If you couldn’t be a writer, what would you be?
I used to be an attorney, but I don’t think I’d go back to that. If I could pick anything? Hmmm… archaeologist? architect? artist? ninja? psychiatrist? FBI agent? professor? There are so many cool things to do that it’s difficult to pick just one.

Where do you draw your inspiration from?
Everywhere and anywhere! There are story possibilities in just about every little thing you encounter or sense during the day. For example, I’m currently writing a short story inspired by the little patch of woods half a block from my house.

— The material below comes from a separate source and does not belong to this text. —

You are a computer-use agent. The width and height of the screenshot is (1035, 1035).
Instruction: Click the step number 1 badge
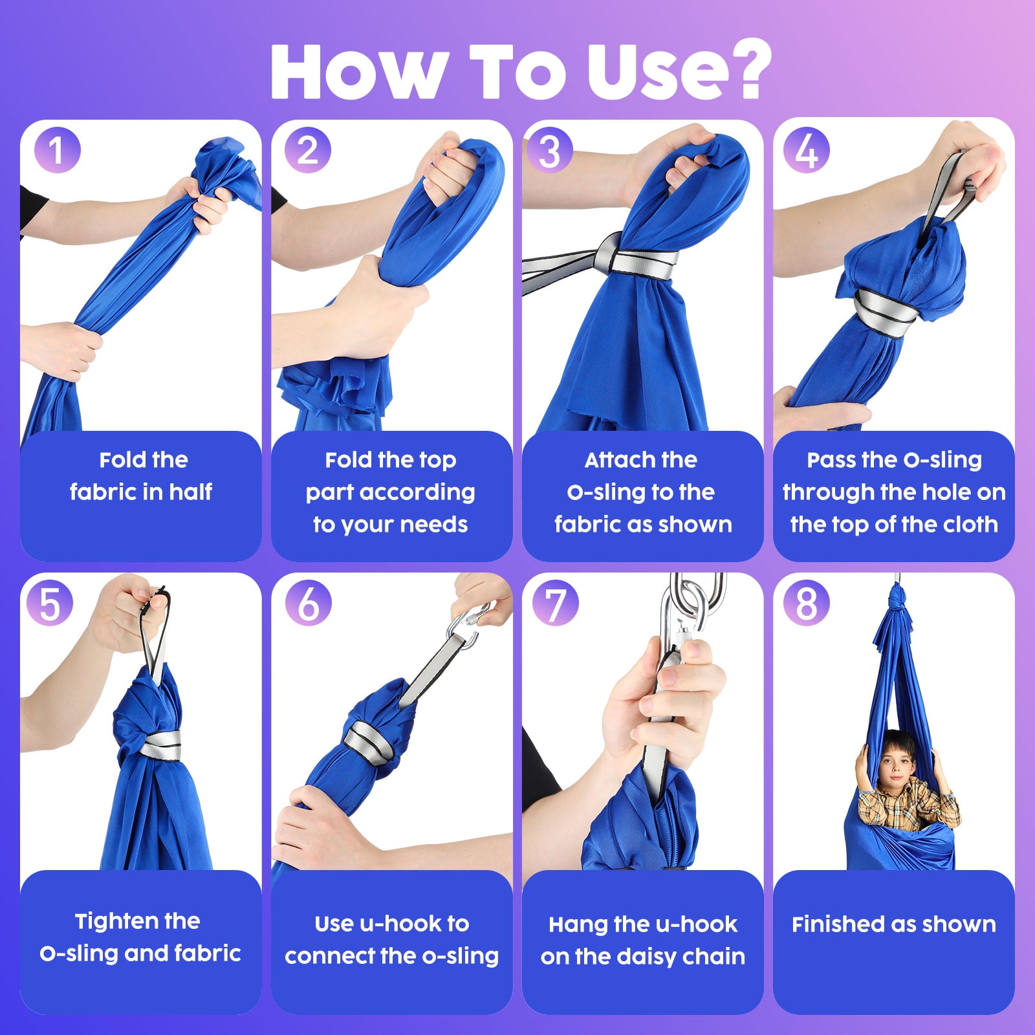(58, 150)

What has writing taught you about yourself?
Ummmm… plaid? I don’t know that it’s taught me anything about myself, really. I don’t think of it as a spiritual process.

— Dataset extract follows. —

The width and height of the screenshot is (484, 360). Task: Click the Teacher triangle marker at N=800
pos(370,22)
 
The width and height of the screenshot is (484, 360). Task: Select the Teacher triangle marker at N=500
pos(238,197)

How do the people in your life seem to view your writing career?
They’re supportive of it and curious about it. I know some of them think what I do is a little “unusual,” but that’s pretty much correct. 😉 And I think a few of them are jealous of my control over my own schedule.

Are there any stereotypes about writers that you don’t think are true?
Probably any and all of them. Writers are such a diverse bunch that I don’t think you can accurately say much about us as a group other than that we write.

What do you see as the biggest challenge today for writers starting out?
The same challenge writers have always had — getting noticed, attracting readers/customers. Self-publishing offers possibilities that never existed before, which is great, but I don’t think the odds of a starting writer succeeding via self-publishing are much different than they’ve always been via “traditional” publishing.

Have you made any writing mistakes that seem obvious in retrospect but weren’t at the time?
Oh, sure, lots of them. Little things, mostly, but looking back on my work I can see them. I like to think that every book or story I write, I learn something.

Is there a particular project you would love to be involved with?
It’s hard to name just one! There are so many things I’d love to work on. For example there are lots of licensed RPGs for favorite IPs of mine that I never got to work on. From a fiction standpoint, I’d love to be involved in creating a classic “shared world” anthology that went on to become a big success.

How do you deal with your fan base?
With as much respect and love as possible! I really appreciate my fans and am grateful for every one of them. I just wish I had a few million more. 😉

Finish this sentence; my fans would be surprised to know ___ about me.
That I’m really not that big a fan of many IPs in genre culture. Some of the biggest or most popular (e.g., Superman, Star Wars) just don’t hold that much appeal for me. I often seem to be attracted to the old and now-neglected stuff, the quirky classics, the obscure authors.